Ferrari 308/328 gear selector alignment

This adjustment process is one we used to do regularly on our race cars. The problem is poor shifting, and possbly jumping put of gear particularly when getting off the throttle suddenly and it can be caused by unsympathetic use of the gearlever! For instance if you have left the car parked and in gear then someone jumps in and pulls the gearlever to get it into neutral without dipping the clutch this can cause one of the selectors to slide fractionally on the selector shaft, then you are stuffed! Also if the driver is at all heavy handed with gear selection whilst driving and/or the synchros are a bit slow (like they can be when cold) and any excessive force is used to try and get a gear, same thing... the selectors will slide, game over.

So here is the full process for re-setting the selectors. Start at the beginning and make sure that the gear shifter bearings are in good order, and the rubber bushes at each end of the long rod are good. Better still replace them with nylon or PU bushes. Then make sure the engine mounts are not broken and have not gone soft. Use a pry bar on them and see if they move around when levered. On a race car use solid engine mounts, if your chassis shakes then your engine is not properly balanced...

Assuming all that is good next thing is to remove the bottom plate from the gearbox (it’s the big one...) drain the oil first and inspect for debris, inspect the magnetic plug as well. Carefully catch the springs, balls and spacers that will fall out, if they don’t fall out use a magnet on a stick to get them out and make sure you have the right number, (three balls, three springs, one spacer). The most important thing is to make a jig so that these springs and balls can go back in and operate correctly with the plate removed. Without this it is all a waste of time as the selector shafts will not be in the correct positions in neutral. I have used various bits to do this one was cut from a old casing, a bit radical? Another was made of ali plates and drilled holes knocked up at the race track, but now we make a purpose made jig for the job which bolts up onto the adjacent studs. (You can get this from DTMPower!!)

The reason you need the balls and springs in place is that these hold the selector rods in the right place when the balls are pressed into dips in the rods.

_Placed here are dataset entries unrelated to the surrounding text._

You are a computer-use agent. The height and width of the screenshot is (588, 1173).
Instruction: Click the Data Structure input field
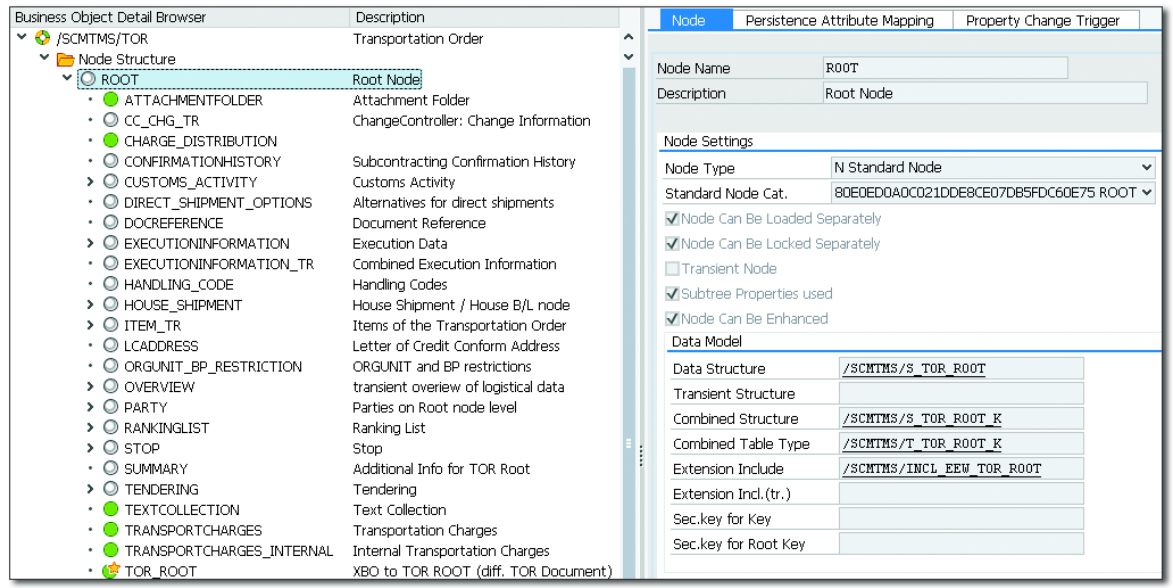point(961,369)
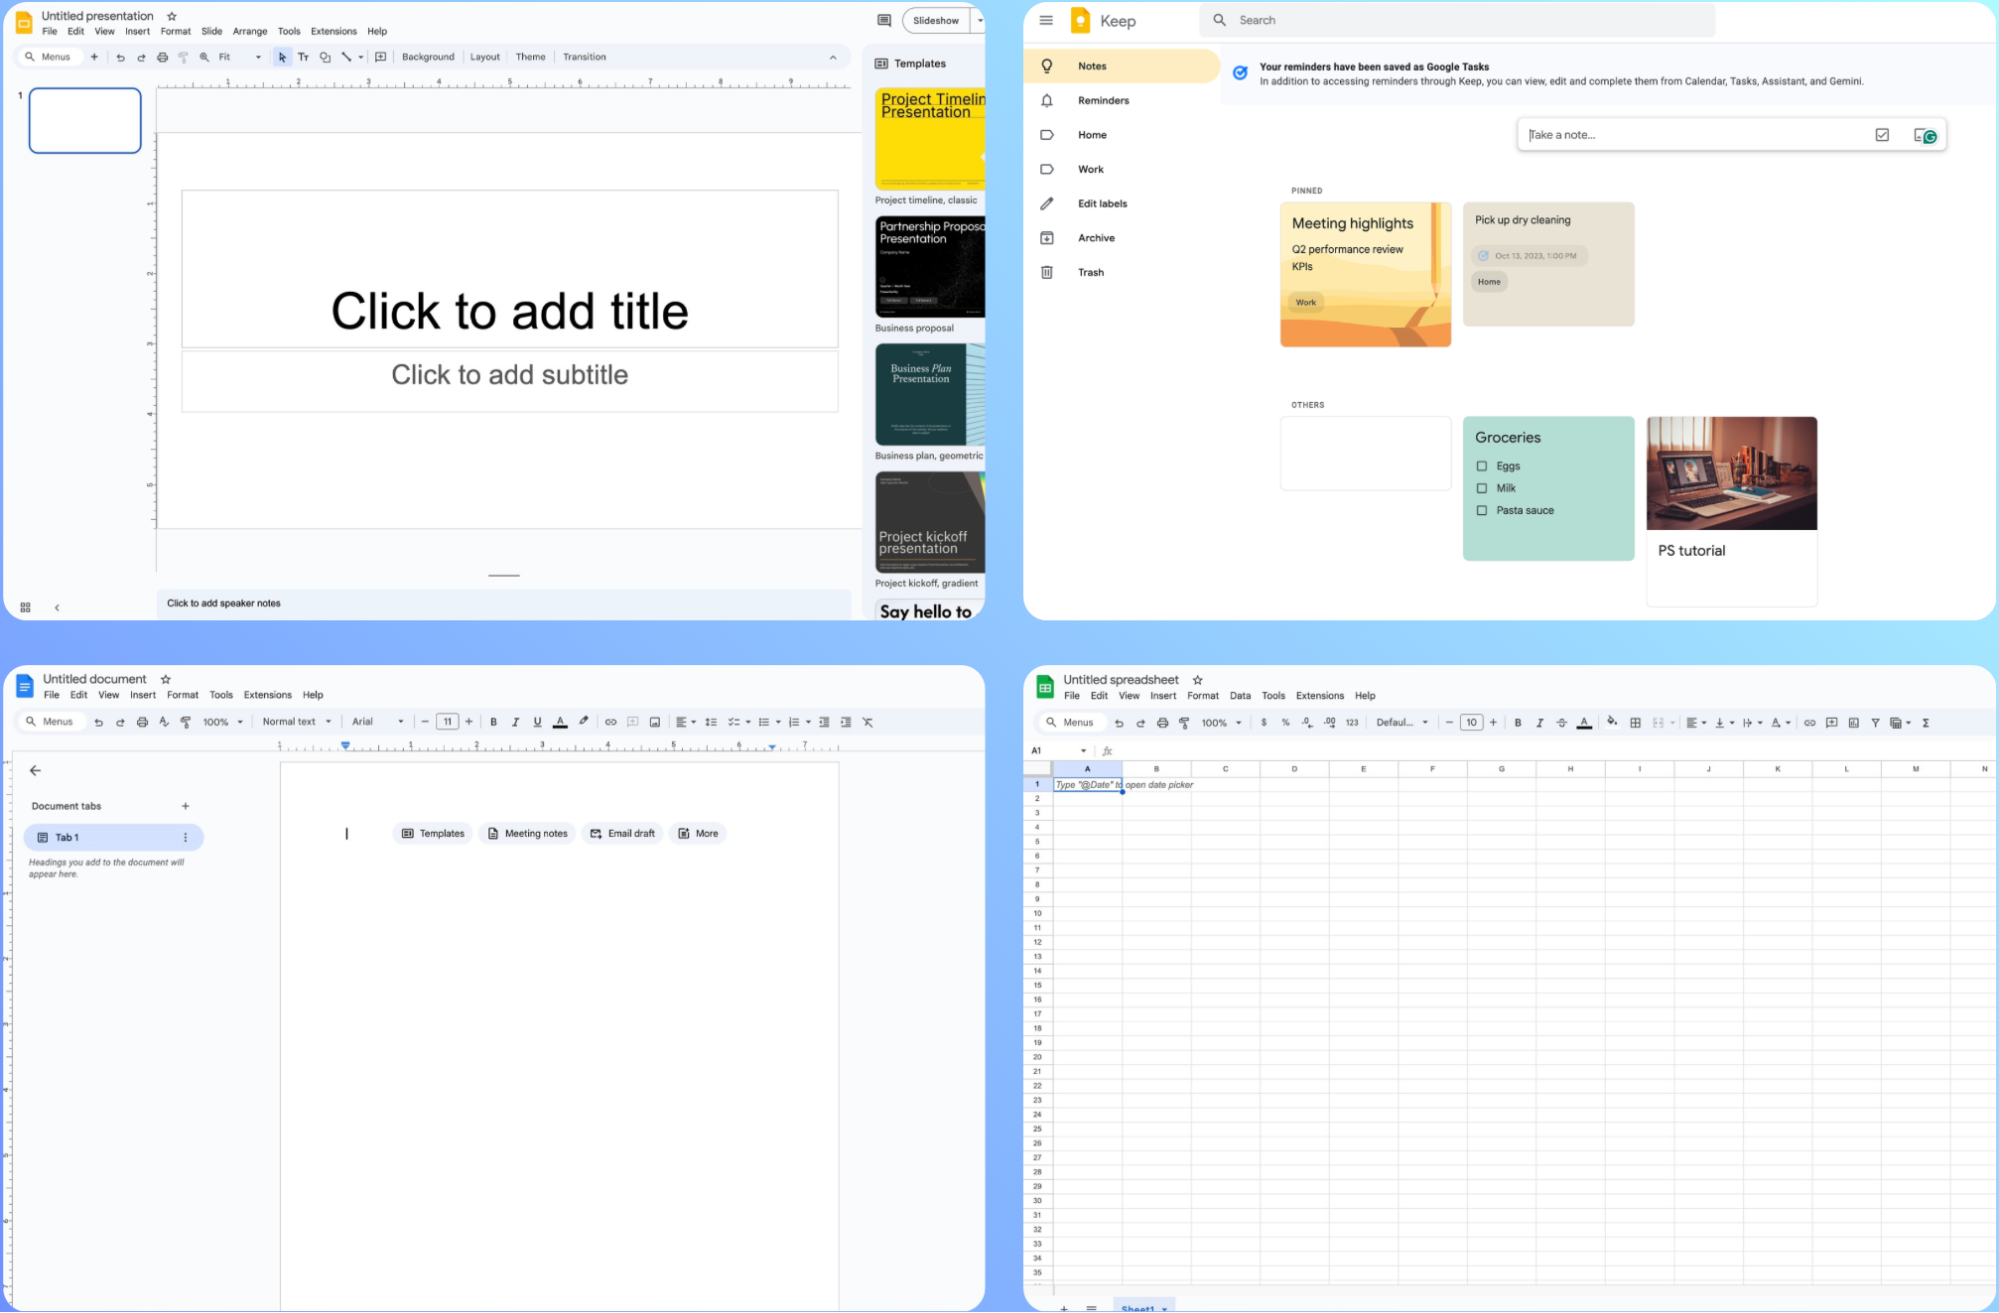Image resolution: width=1999 pixels, height=1313 pixels.
Task: Open the Normal text style dropdown in Docs
Action: click(296, 721)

(All the pictures are with the gearbox upside down, but this process can only be done with the gearbox in the car)

Get a competent helper to sit in the car and operate the gear lever to your instructions. Have the car on stands and leave the wheels on so you can turn a wheel to help the gearbox shift. Once inside the ‘box the first thing is to centralise the primary finger in rotation so that it will travel across the input balls on the 3 bell cranks with them all stacked up in line one above the other when the gear lever is moved across the full range of the neutral gate from 1/R to 4/5 neutral positions.

Next is to make sure the 3 secondary fingers are all lined up one above the other with the bell cranks one above the other. It is just about impossible to adjust the 4/5 finger on its selector rod, so use that as the datum and move the other 2 if necessary by easing off the clamp bolt and sliding the finger, re-tightening the clamp bolt.

It should now be possible for the gear lever man to move across the full width of the neutral gate without any of the bell cranks moving or being nudged by the primary finger.

Now starting with reverse get the man in the cab to select reverse and report on whether the gear lever hits the end of the slot in the gate plate. Looking at the dog hub or synchro hub see if it has gone as far into mesh as possible with the reverse dog ring. If the gear lever as hit the end of the slot in the gate plate chances are that the dogs are not fully engaged. Try the same thing with 1st. The aim is to achieve maximum engagement with both reverse and 1st without the gear lever hitting either end of the slot in the shift gate plate. Loosen the clamp bolt on the selector fork for 1/R and move it a little at a time until that movement is even between the two dog hubs.

These two pictures show full engagement of the 2/3 hubs, and the selector shaft in front of them is the 1/R shaft and its clamp bolt. All three hubs are much the same and require the same process, although the 4/5 hub is on a different shaft deeper in the 'box.

Repeat this process for the other two selector shafts. In the end the gear lever should not be able to hit the end of any of the slots. Ferrari manufacturing tolerances being what they are it is sometimes not possible to avoid hitting one end of a slot, in this case (and for race cars where missing a gear is a big deal!) we would file the slot a bit longer so that full dog engagement is possible. In reality you should have 1-2mm clearance at the end of every slot the gear lever goes down.

You may have noticed some features of the ‘box in the pictures. It is a 328 ‘box which has bigger diameter selector rods, and wider webs on all the selector forks than the 308 ‘box. We also made up a steel mounting plate for the 3 bell cranks as the standard ali one is to flexible. The rods and forks in the 308 ‘box are quite flexible and prone to sliding about, so until we switched our race cars to 328 ‘boxes the above procedure was required quite often!!

Some alteration in driving style also helps a lot, so do not put your great big fist right around the gear knob like they do in the movies... use two fingers or an open palm to do the shifting with a pause in the neutral gate in every shift. You won’t get a bit part in a Fast and Furious movie but your gearbox will last much longer! Never, Ever, pull it out of gear when stationary without dipping the clutch.